The whole succession of Sultans transported them from one place to another. Towards the end of his reign, Moulay al-Hassan told them to send Tassoultant to work, Abda and Hmar had invaded their lands. When he died, they stayed in Marrakech throughout the siba. At that time, nobody wanted to get out of Marrakech to go and cultivate. During periods of calm, some of them were taking land in the association.

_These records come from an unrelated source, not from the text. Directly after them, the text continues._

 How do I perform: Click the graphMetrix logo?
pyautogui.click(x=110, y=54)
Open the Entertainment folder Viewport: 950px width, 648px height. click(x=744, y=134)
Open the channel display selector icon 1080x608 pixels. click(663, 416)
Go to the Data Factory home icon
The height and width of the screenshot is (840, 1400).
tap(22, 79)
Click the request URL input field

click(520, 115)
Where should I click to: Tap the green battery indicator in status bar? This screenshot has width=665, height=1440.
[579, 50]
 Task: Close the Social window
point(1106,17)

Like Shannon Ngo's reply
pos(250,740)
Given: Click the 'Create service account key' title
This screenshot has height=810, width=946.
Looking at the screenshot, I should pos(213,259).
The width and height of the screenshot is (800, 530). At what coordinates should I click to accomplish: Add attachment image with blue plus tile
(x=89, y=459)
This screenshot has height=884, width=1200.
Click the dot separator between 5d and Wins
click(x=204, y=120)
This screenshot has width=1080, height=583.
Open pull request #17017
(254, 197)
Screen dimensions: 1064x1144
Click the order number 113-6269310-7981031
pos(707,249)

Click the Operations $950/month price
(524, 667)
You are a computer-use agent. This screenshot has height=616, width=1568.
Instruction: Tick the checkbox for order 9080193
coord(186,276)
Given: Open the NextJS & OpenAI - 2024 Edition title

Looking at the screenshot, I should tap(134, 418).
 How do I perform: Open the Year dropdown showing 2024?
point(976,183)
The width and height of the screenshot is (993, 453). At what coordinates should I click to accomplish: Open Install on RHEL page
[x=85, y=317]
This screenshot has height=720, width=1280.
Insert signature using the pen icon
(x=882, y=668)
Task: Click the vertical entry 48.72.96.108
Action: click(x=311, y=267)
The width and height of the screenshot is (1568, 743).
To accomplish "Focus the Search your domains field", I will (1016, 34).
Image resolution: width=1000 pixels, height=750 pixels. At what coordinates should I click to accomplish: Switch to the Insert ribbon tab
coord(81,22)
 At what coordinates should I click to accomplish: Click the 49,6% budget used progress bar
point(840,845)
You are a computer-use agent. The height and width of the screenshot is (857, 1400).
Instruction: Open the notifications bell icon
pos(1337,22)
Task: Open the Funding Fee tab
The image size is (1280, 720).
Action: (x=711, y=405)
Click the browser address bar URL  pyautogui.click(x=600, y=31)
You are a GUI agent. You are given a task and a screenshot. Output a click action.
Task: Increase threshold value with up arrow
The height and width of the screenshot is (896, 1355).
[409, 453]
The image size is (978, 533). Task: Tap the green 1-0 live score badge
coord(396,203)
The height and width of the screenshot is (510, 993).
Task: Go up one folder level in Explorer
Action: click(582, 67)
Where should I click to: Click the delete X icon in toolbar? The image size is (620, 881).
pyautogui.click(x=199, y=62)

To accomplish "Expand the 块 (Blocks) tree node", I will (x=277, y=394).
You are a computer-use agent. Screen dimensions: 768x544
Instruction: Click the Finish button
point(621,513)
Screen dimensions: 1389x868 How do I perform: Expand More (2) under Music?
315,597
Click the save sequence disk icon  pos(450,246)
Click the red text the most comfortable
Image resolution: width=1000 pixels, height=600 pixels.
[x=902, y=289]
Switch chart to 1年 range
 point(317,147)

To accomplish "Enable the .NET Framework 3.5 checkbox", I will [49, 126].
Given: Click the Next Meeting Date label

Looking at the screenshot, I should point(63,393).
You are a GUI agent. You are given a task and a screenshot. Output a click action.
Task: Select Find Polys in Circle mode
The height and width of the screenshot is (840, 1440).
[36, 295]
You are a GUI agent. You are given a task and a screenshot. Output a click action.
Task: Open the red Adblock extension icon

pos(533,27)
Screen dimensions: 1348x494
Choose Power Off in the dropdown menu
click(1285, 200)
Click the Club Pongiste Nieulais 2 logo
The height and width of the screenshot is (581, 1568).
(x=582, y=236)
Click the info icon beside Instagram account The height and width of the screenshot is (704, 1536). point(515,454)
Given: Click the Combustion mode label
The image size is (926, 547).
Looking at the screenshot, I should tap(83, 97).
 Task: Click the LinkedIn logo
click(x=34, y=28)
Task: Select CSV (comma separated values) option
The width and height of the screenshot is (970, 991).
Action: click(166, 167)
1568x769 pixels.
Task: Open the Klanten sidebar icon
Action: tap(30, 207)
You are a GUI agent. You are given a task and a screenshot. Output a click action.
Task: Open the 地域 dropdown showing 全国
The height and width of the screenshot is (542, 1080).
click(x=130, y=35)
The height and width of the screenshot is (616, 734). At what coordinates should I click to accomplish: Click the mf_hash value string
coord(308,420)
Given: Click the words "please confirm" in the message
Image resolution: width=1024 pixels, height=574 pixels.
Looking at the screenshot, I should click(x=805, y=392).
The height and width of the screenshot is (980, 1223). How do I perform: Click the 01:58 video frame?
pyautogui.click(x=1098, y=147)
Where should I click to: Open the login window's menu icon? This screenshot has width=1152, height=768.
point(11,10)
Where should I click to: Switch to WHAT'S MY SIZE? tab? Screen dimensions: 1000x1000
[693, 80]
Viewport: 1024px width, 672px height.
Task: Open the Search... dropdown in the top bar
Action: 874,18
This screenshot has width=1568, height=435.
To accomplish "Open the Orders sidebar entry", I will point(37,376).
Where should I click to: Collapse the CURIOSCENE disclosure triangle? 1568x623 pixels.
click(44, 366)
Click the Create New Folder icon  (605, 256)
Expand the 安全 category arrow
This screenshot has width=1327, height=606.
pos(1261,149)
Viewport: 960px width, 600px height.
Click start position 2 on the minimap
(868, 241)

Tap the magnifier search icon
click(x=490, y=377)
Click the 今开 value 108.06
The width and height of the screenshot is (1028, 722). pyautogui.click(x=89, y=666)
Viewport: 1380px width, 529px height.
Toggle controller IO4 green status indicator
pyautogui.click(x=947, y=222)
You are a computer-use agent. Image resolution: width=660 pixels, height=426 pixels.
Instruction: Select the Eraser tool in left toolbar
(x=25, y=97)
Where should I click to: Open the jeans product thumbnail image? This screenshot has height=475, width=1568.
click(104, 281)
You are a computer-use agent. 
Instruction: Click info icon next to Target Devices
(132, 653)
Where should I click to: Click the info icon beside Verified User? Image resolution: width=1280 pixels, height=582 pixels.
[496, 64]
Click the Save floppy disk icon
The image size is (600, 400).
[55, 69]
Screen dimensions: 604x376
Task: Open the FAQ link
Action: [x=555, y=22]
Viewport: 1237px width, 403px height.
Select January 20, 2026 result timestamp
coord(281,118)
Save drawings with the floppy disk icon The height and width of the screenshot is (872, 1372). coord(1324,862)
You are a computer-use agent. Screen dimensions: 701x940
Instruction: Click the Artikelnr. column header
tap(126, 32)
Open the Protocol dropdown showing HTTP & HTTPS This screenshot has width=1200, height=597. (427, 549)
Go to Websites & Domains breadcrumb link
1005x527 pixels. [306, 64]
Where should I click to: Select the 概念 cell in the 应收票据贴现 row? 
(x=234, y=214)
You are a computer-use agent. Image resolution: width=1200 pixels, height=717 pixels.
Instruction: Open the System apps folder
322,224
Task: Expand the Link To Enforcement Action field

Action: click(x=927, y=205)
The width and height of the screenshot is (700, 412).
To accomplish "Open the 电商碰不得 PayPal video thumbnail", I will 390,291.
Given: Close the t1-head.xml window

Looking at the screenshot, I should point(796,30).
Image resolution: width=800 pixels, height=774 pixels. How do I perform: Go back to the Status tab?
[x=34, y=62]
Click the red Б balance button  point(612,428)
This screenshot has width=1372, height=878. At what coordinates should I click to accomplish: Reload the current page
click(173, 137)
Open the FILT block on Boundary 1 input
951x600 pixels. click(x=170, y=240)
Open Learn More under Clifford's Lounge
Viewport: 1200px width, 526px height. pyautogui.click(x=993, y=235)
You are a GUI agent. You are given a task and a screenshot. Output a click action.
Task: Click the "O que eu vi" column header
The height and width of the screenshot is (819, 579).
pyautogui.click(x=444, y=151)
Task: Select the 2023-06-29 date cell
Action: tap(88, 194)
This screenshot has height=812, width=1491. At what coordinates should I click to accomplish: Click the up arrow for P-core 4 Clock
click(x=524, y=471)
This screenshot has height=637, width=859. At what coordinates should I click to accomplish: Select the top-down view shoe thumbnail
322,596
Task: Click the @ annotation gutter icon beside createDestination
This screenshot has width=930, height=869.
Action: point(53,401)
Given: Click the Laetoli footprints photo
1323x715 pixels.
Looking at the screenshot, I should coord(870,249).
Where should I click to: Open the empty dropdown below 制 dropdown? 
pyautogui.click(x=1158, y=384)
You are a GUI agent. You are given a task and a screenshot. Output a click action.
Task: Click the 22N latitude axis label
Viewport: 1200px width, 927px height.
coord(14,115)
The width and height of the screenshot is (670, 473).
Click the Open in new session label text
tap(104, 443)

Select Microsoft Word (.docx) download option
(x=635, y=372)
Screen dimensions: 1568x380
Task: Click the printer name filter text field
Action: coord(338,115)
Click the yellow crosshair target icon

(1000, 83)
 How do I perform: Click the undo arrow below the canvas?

It is possible that Hmad ben Aïssa l’Abdi first owned the domain. If one can call property occupation of that time, he doesn’t know who Hmad Ben Aïssa, my father gave me his name, which remains that of an orchard on the estate. Over there subsequently, all of the lands were seized by the Makhzen, who claimed they were rebels against the Crown. It was the Palace that managed the land.
Under Moulay’ Abd el-” Aziz, the land was managed by the cousin of the Sultan, Sidi Mohamed b. Rachid. He myself took leasehold land in Sidi Mohamed b. Rachid at the rate of 2.3 the harvest for the lessee. The earth was not what it was has become today. Formerly, it was a forest of jujube trees.
They cultivated huge tufts. They made so much money to hatch and sell the branches in Marrakech than to produce. There Ben Dhima, then Ben Dhan, is it in the form of a sale or rent. They don’t know, and only the family royal disappeared in her relations with them.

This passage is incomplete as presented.